Children, Parents, and Gender Non-conformity

By Alexandra

Like Ryan, more and more gender non-conforming children have been able to express their identity to their parents, and present themselves how they want to at school. Dealing with gender during childhood can be difficult because children are just developing the ability to articulate the differences between genders, while battling with their own understanding and identity. The American Psychological Association offers suggestions for parent’s dealing with a child who is gender non-conforming or trans. Although some of the terminology in their explanations is outdated such as “transsexual” their guidance is supportive for transgender youth suggesting parents do things like “Educate yourself about transgender issues.” Which is of course a very simple suggestion but staying currently educated is vital when these issues are affecting someone you love.
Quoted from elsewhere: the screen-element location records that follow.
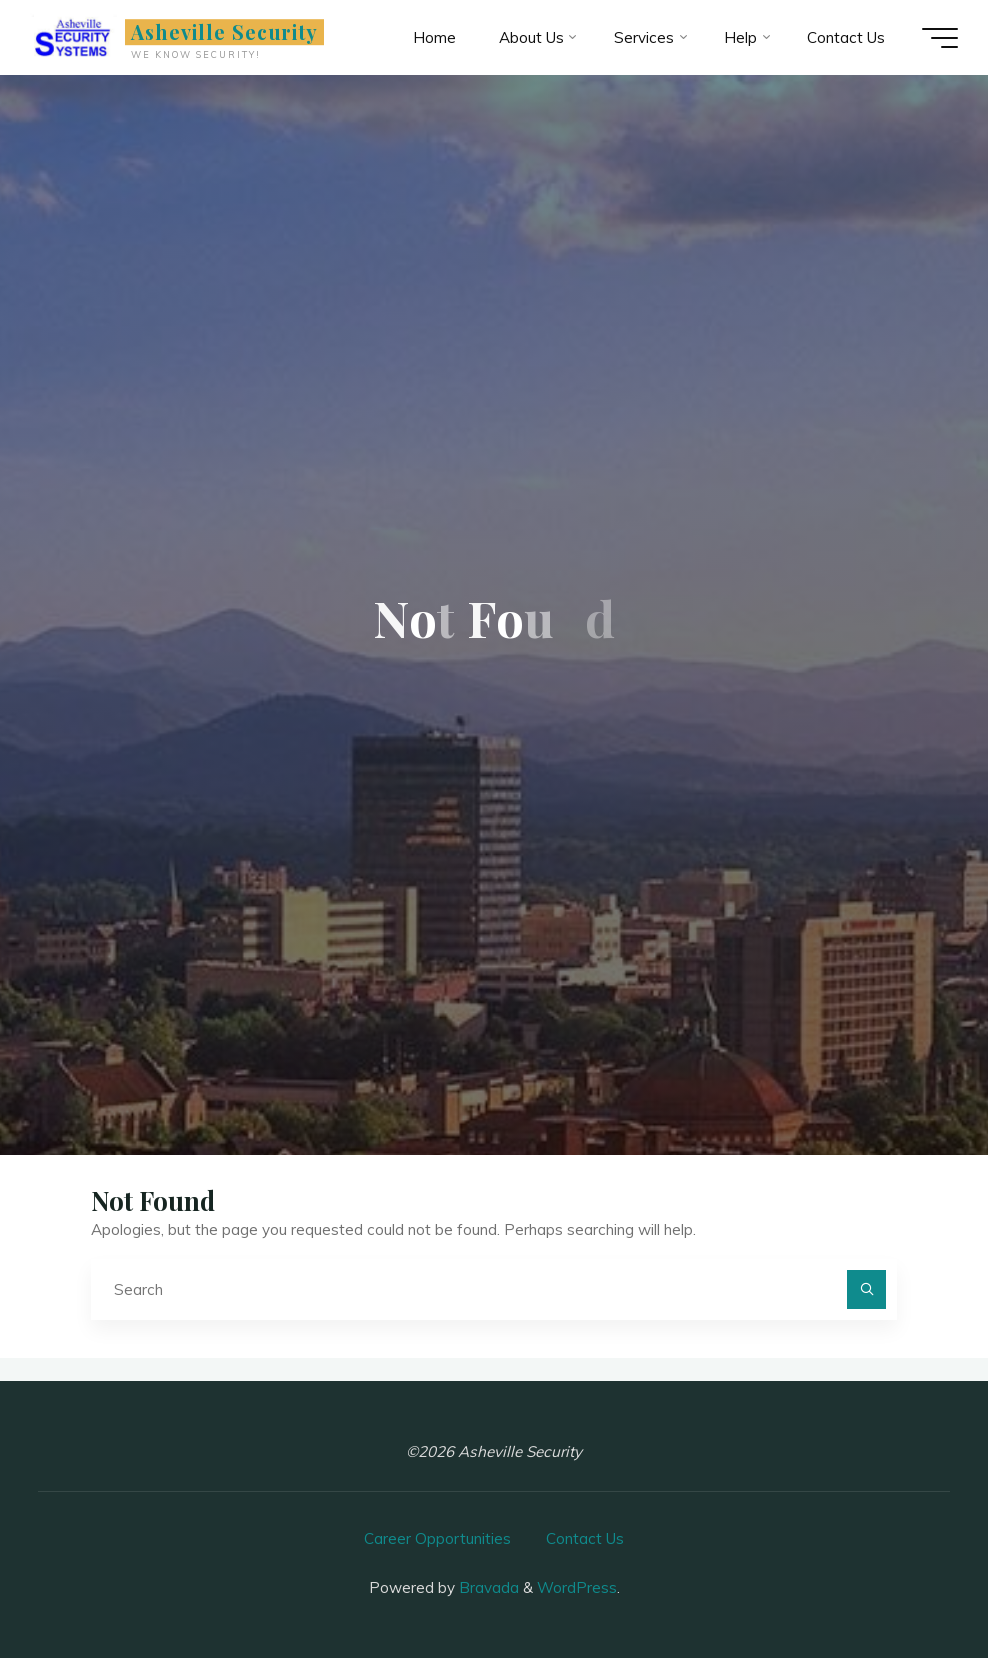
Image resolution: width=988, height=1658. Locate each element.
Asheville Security (225, 32)
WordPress (577, 1587)
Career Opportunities (437, 1538)
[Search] (867, 1290)
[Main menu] (940, 38)
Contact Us (585, 1538)
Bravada (487, 1587)
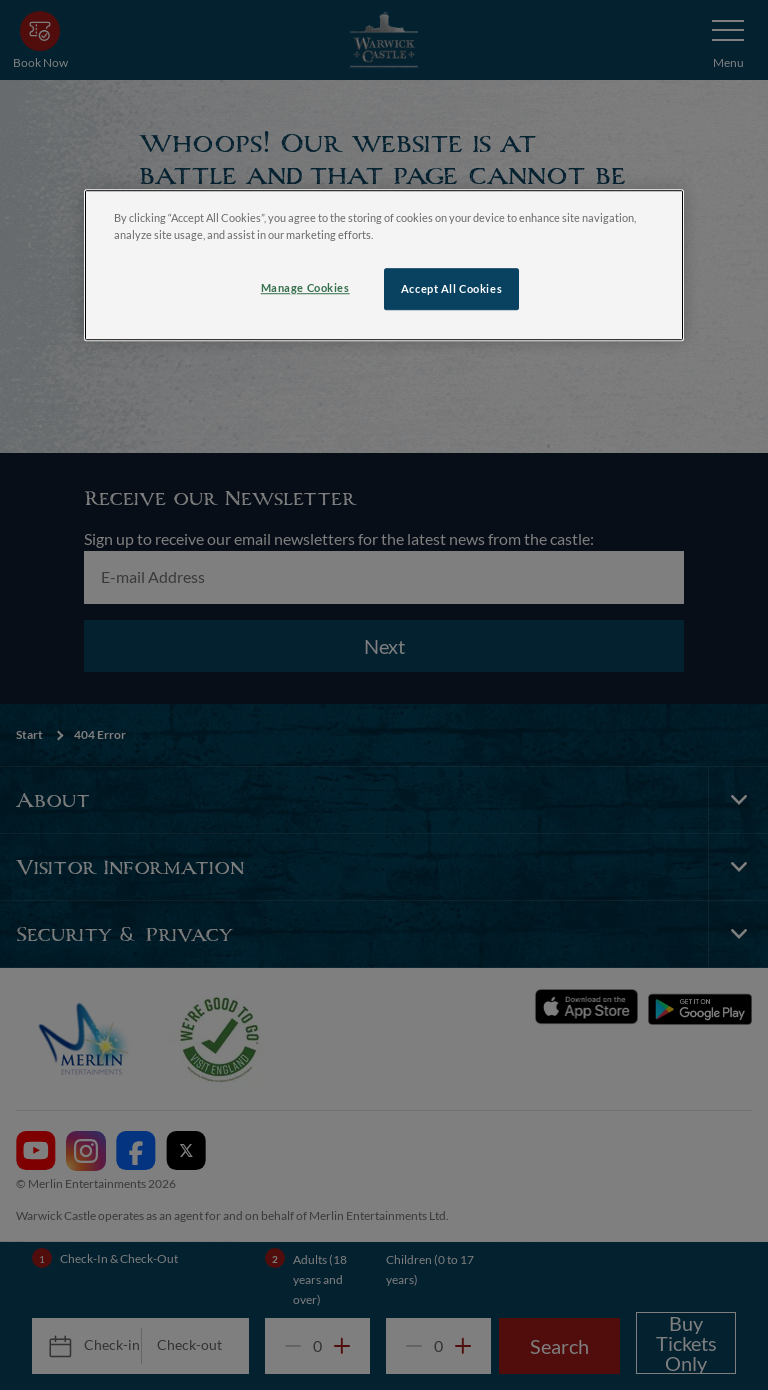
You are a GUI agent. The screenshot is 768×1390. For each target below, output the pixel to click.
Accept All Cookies (451, 288)
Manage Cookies (305, 287)
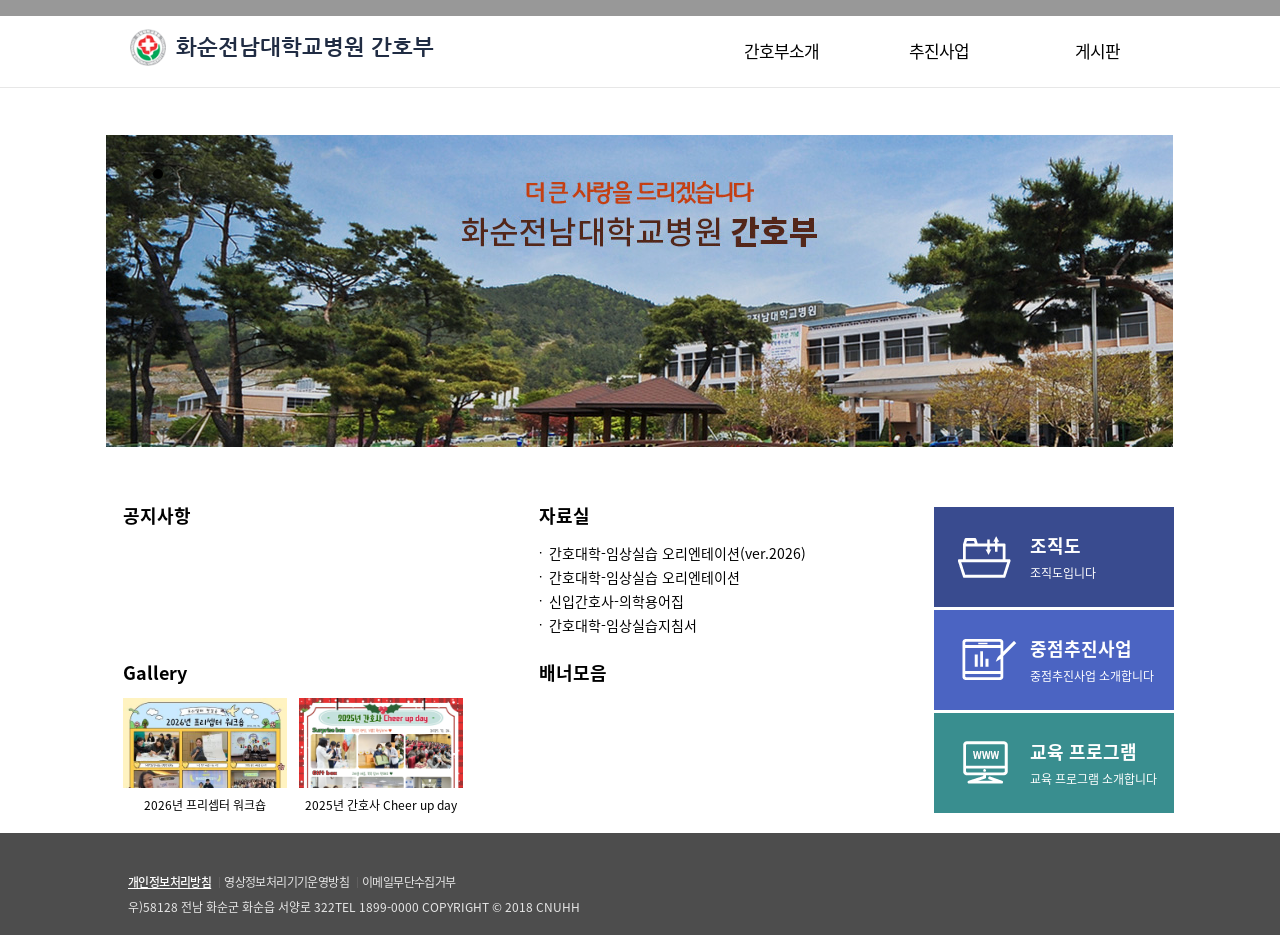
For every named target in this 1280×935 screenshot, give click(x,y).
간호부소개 (781, 50)
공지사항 (157, 515)
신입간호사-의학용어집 (616, 601)
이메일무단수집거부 (409, 882)
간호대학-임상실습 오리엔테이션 (644, 577)
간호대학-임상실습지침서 (623, 625)
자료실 (564, 515)
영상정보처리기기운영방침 (286, 882)
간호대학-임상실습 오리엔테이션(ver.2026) (677, 553)
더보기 (452, 518)
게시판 (1097, 50)
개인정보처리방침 (169, 882)
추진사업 (939, 50)
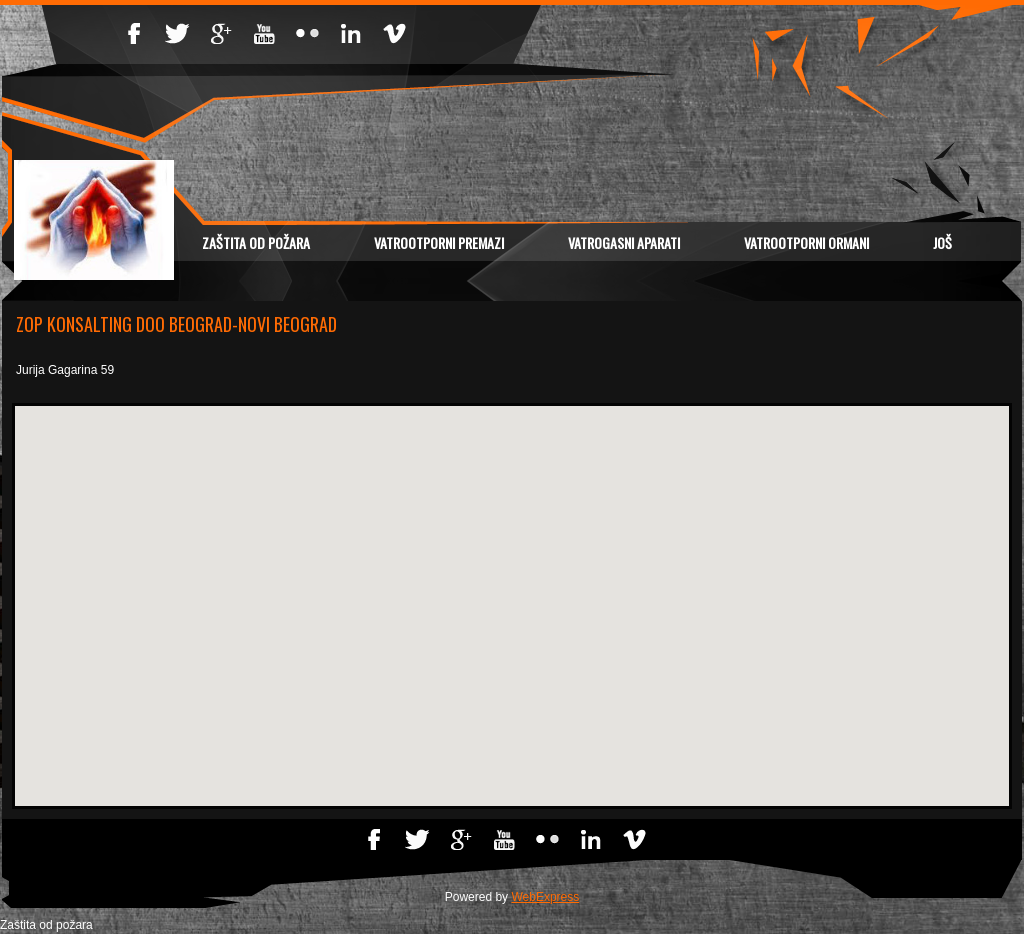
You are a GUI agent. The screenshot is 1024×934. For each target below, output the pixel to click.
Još (942, 242)
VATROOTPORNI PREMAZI (439, 242)
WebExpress (545, 897)
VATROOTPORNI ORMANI (806, 242)
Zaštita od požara (256, 242)
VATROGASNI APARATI (624, 242)
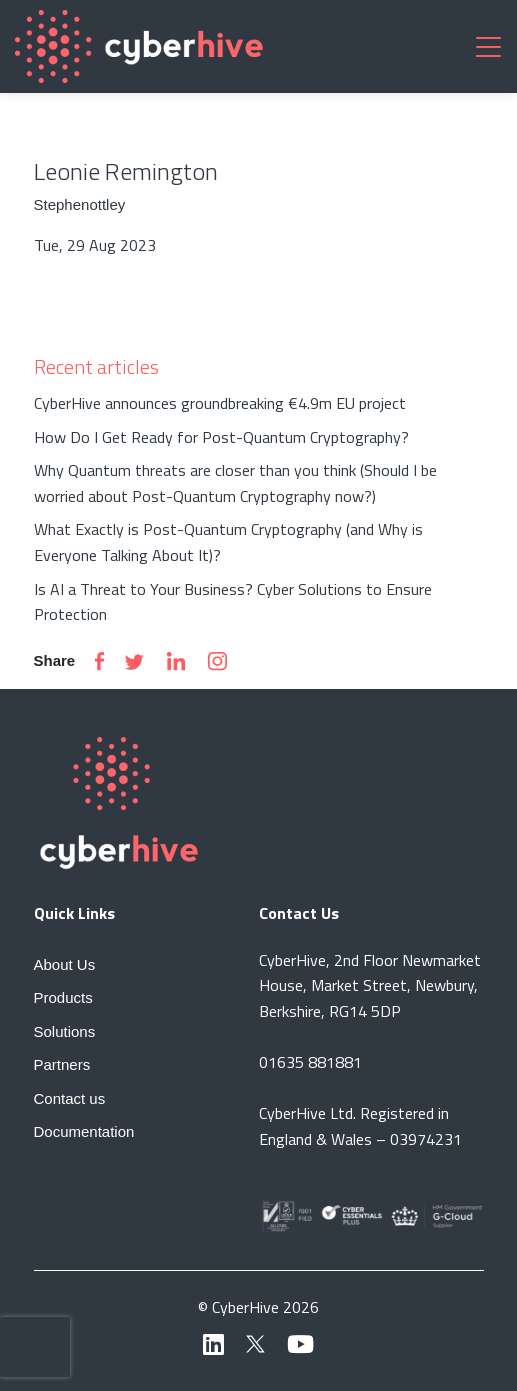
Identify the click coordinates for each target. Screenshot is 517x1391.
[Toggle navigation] (488, 46)
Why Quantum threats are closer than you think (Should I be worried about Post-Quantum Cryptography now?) (235, 483)
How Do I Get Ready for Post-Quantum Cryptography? (221, 437)
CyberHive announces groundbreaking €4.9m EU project (220, 403)
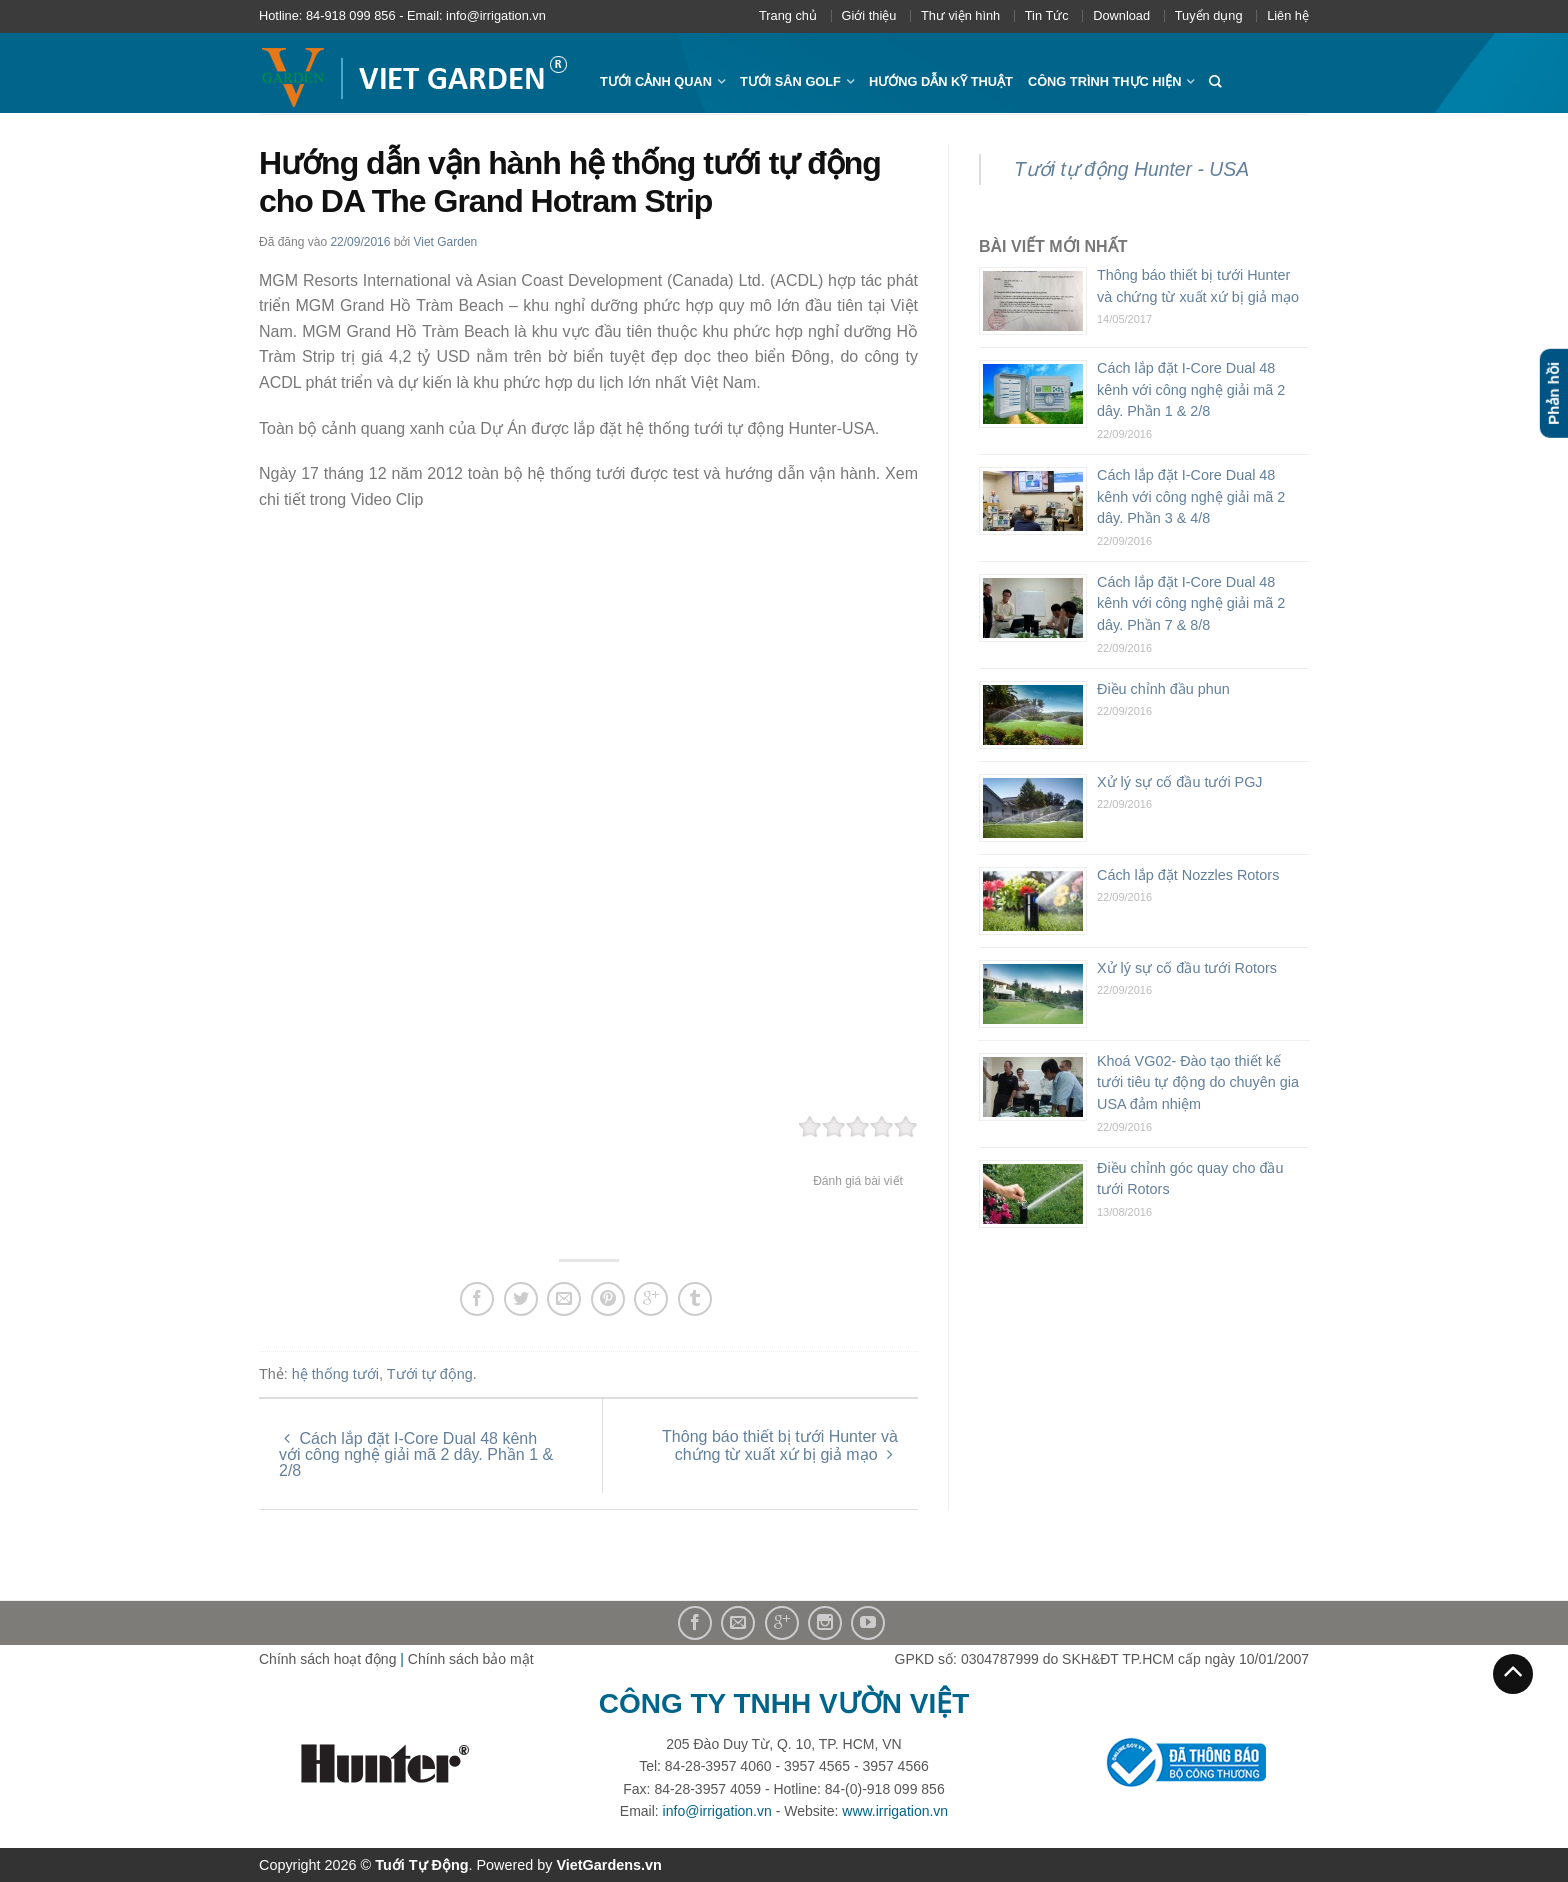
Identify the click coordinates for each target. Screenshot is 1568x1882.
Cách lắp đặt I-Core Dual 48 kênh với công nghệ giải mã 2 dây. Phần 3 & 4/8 (1191, 496)
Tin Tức (1047, 15)
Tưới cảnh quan (656, 81)
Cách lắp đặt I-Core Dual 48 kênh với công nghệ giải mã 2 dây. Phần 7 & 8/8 (1191, 603)
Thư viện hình (960, 15)
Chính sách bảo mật (471, 1659)
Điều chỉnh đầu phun (1163, 689)
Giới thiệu (869, 15)
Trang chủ (788, 15)
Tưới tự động (430, 1374)
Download (1121, 15)
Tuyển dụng (1209, 15)
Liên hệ (1288, 15)
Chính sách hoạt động (327, 1659)
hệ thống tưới (335, 1374)
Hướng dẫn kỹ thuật (941, 81)
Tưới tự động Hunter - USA (1131, 169)
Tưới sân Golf (790, 81)
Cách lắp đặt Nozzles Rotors (1188, 875)
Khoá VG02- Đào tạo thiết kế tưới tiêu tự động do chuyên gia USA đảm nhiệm (1198, 1082)
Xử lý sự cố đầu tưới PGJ (1180, 782)
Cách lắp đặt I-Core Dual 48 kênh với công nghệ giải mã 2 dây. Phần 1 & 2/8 (416, 1454)
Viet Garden (445, 242)
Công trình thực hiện (1105, 81)
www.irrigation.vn (895, 1811)
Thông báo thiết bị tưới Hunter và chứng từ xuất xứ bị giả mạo (780, 1445)
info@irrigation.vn (717, 1811)
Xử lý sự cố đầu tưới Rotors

They also offer reminders that “There is not one universal way to look or be transgender” and to “Keep the lines of communication open with the transgender person in your life.” I do not believe suggestions like this offer solutions to the struggle of being a trans or gender non-conforming person, but with a empathetic family, these reminders can be key for making transitioning a comfortable process.

Even if the family life of a gender non-conforming child is positive, other institutions such as school can make their expressions seem shameful. Karin A. Martin researched how early children are gendered. Starting in preschool, the separation and inconsistent treatment of boys and girls can be observed. Martin notes that “Children are physically active, and institutions like schools impose disciplinary controls that regulate children’s bodies and prepare children for the larger social world,” (497). So as a child understands how to freely express their body and identity institutions are also limiting them, which can create a feeling of shame as they begin to understand their desire is “wrong.” In a situation without supportive or educated parents a child can suffer as their comfort, which may rely on clothing or toys or a certain hairstyle, is taken away. Martin talks about clothing specifically, saying “The clothes that parents send kids to preschool in shape children’s experiences of their bodies in gendered ways,” (498). Clothing is an outward identifier for gender, especially in children and babies, so it is to remember when considering parts of a child’s gender identity. When considering the source of identity, Bussey states “many cognitive and social psychologists understand gender identity formation to result from a process of learning, cognitive development, and social reinforcement,” (qtd. in Fausto Sterling, 58). There are many factors and instances that can influence gender, and although institutions and family life are two of the largest factors there are also biological and psychological factors to be considered. Having a child that is gender non-conforming is not a result of something that went wrong, or a parental mistake.

When considering gender identity as a multi-layered part of existence, parents of a gender non-conforming child should consider how different parts of the mind and body might reflect their child’s identity. Anne Fausto-Sterling articulates this point in saying “chromosomal sex, gonadal sex, internal reproductive organs, external genitalia, and pubertal hormones are not direct determinants of gender identity” (44). Another interesting thing that Fausto-Sterling concludes about children is “children first develop sex and gender knowledge including the sensory and cognitive skils to make culturally ‘correct’ associations between adult activites and males and females […] But surprisingly, and often amusingly, at first kids do not think of gender as a permanent state of being,” (55). The socially constructed implications of gender are not as deeply rooted in children, as they have not had to deeply and consciously experience them yet. So their freedom and looseness with gender makes sense. In the video Ryan even uses terms like “tom girl” to describer herself, not cully clinging to one gender or the other. This exploration is in line with the idea that “… gender identity emerges. It does not suddenly pop out; rather it inches into the open one step at a time,” (54). By allowing a child to constantly engage with gender in an open way, their understanding of their identity later in life will reveal itself more naturally. Another thing to remember is that children are growing and learning very rapidly—their identity can change. When there is a shift or a move towards more masculine, then more feminine, then more masculine again, it does not mean the time spent with a feminine identity was invalid. Shifts and movements and changes in identity are natural. We’re all always growing.

Overall, it is great that more children, like Ryan, are able to express their gender in a way they feel comfortable with. But it is important to remain educated, and not forget there are many children who do not have the freedom to exist how they want. There are many adults who do not have the freedom to exist how they want.

Sources:
Anne Fausto-Sterling, Sex/Gender: Biology in a Social World (New York: Routledge, 2012), 43-69

“Answers to Your Questions About Transgender People, Gender Identity and Gender Expression.” American Psychological Association. Web. 28 Apr. 2016.

Martin, Karin A. “Becoming a Gendered Body: Practices of Preschools.” American Sociological Review 63.4 (1998): 494. Web.